• Stated exercise: Copy out the following lines word for word.

(Collected data entries)
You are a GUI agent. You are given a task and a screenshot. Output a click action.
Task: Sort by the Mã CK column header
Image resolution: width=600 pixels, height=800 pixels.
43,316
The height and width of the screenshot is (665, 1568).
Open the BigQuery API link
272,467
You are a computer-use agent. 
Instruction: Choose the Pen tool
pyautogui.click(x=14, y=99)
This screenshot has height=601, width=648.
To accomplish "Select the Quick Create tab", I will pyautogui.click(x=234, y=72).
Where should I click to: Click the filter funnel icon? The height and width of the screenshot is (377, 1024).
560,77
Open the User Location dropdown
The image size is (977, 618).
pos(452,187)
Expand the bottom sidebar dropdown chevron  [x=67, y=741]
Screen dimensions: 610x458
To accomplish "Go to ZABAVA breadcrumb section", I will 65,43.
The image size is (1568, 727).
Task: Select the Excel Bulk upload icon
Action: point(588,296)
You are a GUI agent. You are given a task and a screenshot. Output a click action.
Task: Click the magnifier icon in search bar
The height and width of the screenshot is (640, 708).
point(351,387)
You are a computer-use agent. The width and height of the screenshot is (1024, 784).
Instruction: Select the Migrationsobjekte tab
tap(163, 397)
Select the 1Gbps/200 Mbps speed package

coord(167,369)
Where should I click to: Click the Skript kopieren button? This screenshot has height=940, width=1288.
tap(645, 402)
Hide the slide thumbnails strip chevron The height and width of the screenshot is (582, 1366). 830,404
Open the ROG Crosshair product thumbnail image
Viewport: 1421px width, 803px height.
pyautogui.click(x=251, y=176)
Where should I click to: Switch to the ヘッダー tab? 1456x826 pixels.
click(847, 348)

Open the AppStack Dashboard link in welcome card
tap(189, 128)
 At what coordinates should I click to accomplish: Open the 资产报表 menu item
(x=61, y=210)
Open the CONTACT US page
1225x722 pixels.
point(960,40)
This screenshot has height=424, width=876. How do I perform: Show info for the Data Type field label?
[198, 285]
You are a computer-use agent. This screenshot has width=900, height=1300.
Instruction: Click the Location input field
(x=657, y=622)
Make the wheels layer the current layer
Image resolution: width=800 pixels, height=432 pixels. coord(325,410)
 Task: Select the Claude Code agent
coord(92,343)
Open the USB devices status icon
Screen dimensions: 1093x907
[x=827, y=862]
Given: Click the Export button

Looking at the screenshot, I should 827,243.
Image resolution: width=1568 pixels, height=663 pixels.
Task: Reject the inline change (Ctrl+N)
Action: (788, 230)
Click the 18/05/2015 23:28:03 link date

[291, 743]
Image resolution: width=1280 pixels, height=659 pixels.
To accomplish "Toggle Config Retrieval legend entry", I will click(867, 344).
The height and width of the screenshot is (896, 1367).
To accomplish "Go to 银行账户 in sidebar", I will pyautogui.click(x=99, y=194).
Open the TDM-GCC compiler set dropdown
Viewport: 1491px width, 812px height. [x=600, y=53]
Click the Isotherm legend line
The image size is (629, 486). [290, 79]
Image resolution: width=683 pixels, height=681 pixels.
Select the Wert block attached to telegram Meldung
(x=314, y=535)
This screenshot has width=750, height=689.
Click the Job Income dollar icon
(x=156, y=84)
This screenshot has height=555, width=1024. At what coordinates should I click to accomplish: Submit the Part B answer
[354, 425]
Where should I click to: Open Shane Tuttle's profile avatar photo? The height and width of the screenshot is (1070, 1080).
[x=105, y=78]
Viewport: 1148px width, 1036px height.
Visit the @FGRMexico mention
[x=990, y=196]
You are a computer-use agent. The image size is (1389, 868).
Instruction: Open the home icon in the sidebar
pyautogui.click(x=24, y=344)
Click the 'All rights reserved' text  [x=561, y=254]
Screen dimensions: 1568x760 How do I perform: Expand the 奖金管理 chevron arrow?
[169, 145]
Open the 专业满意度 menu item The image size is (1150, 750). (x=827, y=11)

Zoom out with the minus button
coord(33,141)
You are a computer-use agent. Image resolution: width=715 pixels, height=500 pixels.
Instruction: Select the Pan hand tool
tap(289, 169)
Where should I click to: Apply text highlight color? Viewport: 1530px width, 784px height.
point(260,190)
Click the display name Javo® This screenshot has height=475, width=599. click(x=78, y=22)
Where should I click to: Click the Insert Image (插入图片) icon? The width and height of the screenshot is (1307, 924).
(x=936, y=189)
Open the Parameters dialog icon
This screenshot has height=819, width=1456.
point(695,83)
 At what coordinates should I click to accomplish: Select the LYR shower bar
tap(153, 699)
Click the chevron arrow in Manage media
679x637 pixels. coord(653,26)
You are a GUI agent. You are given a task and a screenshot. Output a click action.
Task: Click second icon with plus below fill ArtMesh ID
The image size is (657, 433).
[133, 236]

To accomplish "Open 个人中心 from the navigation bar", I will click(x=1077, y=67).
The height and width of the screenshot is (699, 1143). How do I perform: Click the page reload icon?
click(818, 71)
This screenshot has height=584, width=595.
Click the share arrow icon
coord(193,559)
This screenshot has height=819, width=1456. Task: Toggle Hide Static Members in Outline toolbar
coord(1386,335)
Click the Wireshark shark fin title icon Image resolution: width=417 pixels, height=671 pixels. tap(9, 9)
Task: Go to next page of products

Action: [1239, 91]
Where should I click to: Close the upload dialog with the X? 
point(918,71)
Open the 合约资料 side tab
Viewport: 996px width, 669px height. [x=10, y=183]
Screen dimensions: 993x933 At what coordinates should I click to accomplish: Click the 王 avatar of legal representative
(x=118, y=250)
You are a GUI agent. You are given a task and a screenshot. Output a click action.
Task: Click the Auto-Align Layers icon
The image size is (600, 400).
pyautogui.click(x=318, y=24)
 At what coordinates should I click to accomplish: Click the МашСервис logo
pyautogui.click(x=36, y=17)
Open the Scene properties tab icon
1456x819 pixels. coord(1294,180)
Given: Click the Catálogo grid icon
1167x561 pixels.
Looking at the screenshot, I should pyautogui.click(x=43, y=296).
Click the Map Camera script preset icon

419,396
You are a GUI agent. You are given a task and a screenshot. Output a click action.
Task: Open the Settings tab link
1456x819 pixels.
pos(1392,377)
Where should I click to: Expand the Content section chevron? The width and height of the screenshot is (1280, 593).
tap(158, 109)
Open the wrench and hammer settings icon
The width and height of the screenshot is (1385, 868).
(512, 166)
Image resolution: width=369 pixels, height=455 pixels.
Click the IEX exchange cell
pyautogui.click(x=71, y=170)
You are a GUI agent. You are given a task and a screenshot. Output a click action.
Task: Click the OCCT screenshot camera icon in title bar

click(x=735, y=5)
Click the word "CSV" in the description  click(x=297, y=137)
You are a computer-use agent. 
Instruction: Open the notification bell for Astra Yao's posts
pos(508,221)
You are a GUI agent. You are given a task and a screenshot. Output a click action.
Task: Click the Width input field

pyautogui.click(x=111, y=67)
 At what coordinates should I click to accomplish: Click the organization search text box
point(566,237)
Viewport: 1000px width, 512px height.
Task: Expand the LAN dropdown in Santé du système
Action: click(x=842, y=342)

• Answer for the task:
You are a GUI agent. You are given a task and a screenshot. Output a click action.
Task: Sort by the Mã CK column header
Image resolution: width=600 pixels, height=800 pixels.
43,316
The height and width of the screenshot is (665, 1568).
Open the BigQuery API link
272,467
You are a computer-use agent. 
Instruction: Choose the Pen tool
pyautogui.click(x=14, y=99)
This screenshot has height=601, width=648.
To accomplish "Select the Quick Create tab", I will pyautogui.click(x=234, y=72).
Where should I click to: Click the filter funnel icon? The height and width of the screenshot is (377, 1024).
560,77
Open the User Location dropdown
The image size is (977, 618).
pos(452,187)
Expand the bottom sidebar dropdown chevron  [x=67, y=741]
Screen dimensions: 610x458
To accomplish "Go to ZABAVA breadcrumb section", I will 65,43.
The image size is (1568, 727).
Task: Select the Excel Bulk upload icon
Action: point(588,296)
You are a GUI agent. You are given a task and a screenshot. Output a click action.
Task: Click the magnifier icon in search bar
The height and width of the screenshot is (640, 708).
point(351,387)
You are a computer-use agent. The width and height of the screenshot is (1024, 784).
Instruction: Select the Migrationsobjekte tab
tap(163, 397)
Select the 1Gbps/200 Mbps speed package

coord(167,369)
Where should I click to: Click the Skript kopieren button? This screenshot has height=940, width=1288.
tap(645, 402)
Hide the slide thumbnails strip chevron The height and width of the screenshot is (582, 1366). 830,404
Open the ROG Crosshair product thumbnail image
Viewport: 1421px width, 803px height.
pyautogui.click(x=251, y=176)
Where should I click to: Switch to the ヘッダー tab? 1456x826 pixels.
click(847, 348)

Open the AppStack Dashboard link in welcome card
tap(189, 128)
 At what coordinates should I click to accomplish: Open the 资产报表 menu item
(x=61, y=210)
Open the CONTACT US page
1225x722 pixels.
point(960,40)
This screenshot has height=424, width=876. How do I perform: Show info for the Data Type field label?
[198, 285]
You are a computer-use agent. This screenshot has width=900, height=1300.
Instruction: Click the Location input field
(x=657, y=622)
Make the wheels layer the current layer
Image resolution: width=800 pixels, height=432 pixels. coord(325,410)
 Task: Select the Claude Code agent
coord(92,343)
Open the USB devices status icon
Screen dimensions: 1093x907
[x=827, y=862]
Given: Click the Export button

Looking at the screenshot, I should 827,243.
Image resolution: width=1568 pixels, height=663 pixels.
Task: Reject the inline change (Ctrl+N)
Action: (788, 230)
Click the 18/05/2015 23:28:03 link date

[291, 743]
Image resolution: width=1280 pixels, height=659 pixels.
To accomplish "Toggle Config Retrieval legend entry", I will click(867, 344).
The height and width of the screenshot is (896, 1367).
To accomplish "Go to 银行账户 in sidebar", I will pyautogui.click(x=99, y=194).
Open the TDM-GCC compiler set dropdown
Viewport: 1491px width, 812px height. [x=600, y=53]
Click the Isotherm legend line
The image size is (629, 486). [290, 79]
Image resolution: width=683 pixels, height=681 pixels.
Select the Wert block attached to telegram Meldung
(x=314, y=535)
This screenshot has width=750, height=689.
Click the Job Income dollar icon
(x=156, y=84)
This screenshot has height=555, width=1024. At what coordinates should I click to accomplish: Submit the Part B answer
[354, 425]
Where should I click to: Open Shane Tuttle's profile avatar photo? The height and width of the screenshot is (1070, 1080).
[x=105, y=78]
Viewport: 1148px width, 1036px height.
Visit the @FGRMexico mention
[x=990, y=196]
You are a computer-use agent. The image size is (1389, 868).
Instruction: Open the home icon in the sidebar
pyautogui.click(x=24, y=344)
Click the 'All rights reserved' text  [x=561, y=254]
Screen dimensions: 1568x760 How do I perform: Expand the 奖金管理 chevron arrow?
[169, 145]
Open the 专业满意度 menu item The image size is (1150, 750). (x=827, y=11)

Zoom out with the minus button
coord(33,141)
You are a computer-use agent. Image resolution: width=715 pixels, height=500 pixels.
Instruction: Select the Pan hand tool
tap(289, 169)
Where should I click to: Apply text highlight color? Viewport: 1530px width, 784px height.
point(260,190)
Click the display name Javo® This screenshot has height=475, width=599. click(x=78, y=22)
Where should I click to: Click the Insert Image (插入图片) icon? The width and height of the screenshot is (1307, 924).
(x=936, y=189)
Open the Parameters dialog icon
This screenshot has height=819, width=1456.
point(695,83)
 At what coordinates should I click to accomplish: Select the LYR shower bar
tap(153, 699)
Click the chevron arrow in Manage media
679x637 pixels. coord(653,26)
You are a GUI agent. You are given a task and a screenshot. Output a click action.
Task: Click second icon with plus below fill ArtMesh ID
The image size is (657, 433).
[133, 236]

To accomplish "Open 个人中心 from the navigation bar", I will click(x=1077, y=67).
The height and width of the screenshot is (699, 1143). How do I perform: Click the page reload icon?
click(818, 71)
This screenshot has height=584, width=595.
Click the share arrow icon
coord(193,559)
This screenshot has height=819, width=1456. Task: Toggle Hide Static Members in Outline toolbar
coord(1386,335)
Click the Wireshark shark fin title icon Image resolution: width=417 pixels, height=671 pixels. tap(9, 9)
Task: Go to next page of products

Action: [1239, 91]
Where should I click to: Close the upload dialog with the X? 
point(918,71)
Open the 合约资料 side tab
Viewport: 996px width, 669px height. [x=10, y=183]
Screen dimensions: 993x933 At what coordinates should I click to accomplish: Click the 王 avatar of legal representative
(x=118, y=250)
You are a GUI agent. You are given a task and a screenshot. Output a click action.
Task: Click the Auto-Align Layers icon
The image size is (600, 400).
pyautogui.click(x=318, y=24)
 At what coordinates should I click to accomplish: Click the МашСервис logo
pyautogui.click(x=36, y=17)
Open the Scene properties tab icon
1456x819 pixels. coord(1294,180)
Given: Click the Catálogo grid icon
1167x561 pixels.
Looking at the screenshot, I should pyautogui.click(x=43, y=296).
Click the Map Camera script preset icon

419,396
You are a GUI agent. You are given a task and a screenshot. Output a click action.
Task: Open the Settings tab link
1456x819 pixels.
pos(1392,377)
Where should I click to: Expand the Content section chevron? The width and height of the screenshot is (1280, 593).
tap(158, 109)
Open the wrench and hammer settings icon
The width and height of the screenshot is (1385, 868).
(512, 166)
Image resolution: width=369 pixels, height=455 pixels.
Click the IEX exchange cell
pyautogui.click(x=71, y=170)
You are a GUI agent. You are given a task and a screenshot. Output a click action.
Task: Click the OCCT screenshot camera icon in title bar

click(x=735, y=5)
Click the word "CSV" in the description  click(x=297, y=137)
You are a computer-use agent. 
Instruction: Open the notification bell for Astra Yao's posts
pos(508,221)
You are a GUI agent. You are given a task and a screenshot. Output a click action.
Task: Click the Width input field

pyautogui.click(x=111, y=67)
 At what coordinates should I click to accomplish: Click the organization search text box
point(566,237)
Viewport: 1000px width, 512px height.
Task: Expand the LAN dropdown in Santé du système
Action: click(x=842, y=342)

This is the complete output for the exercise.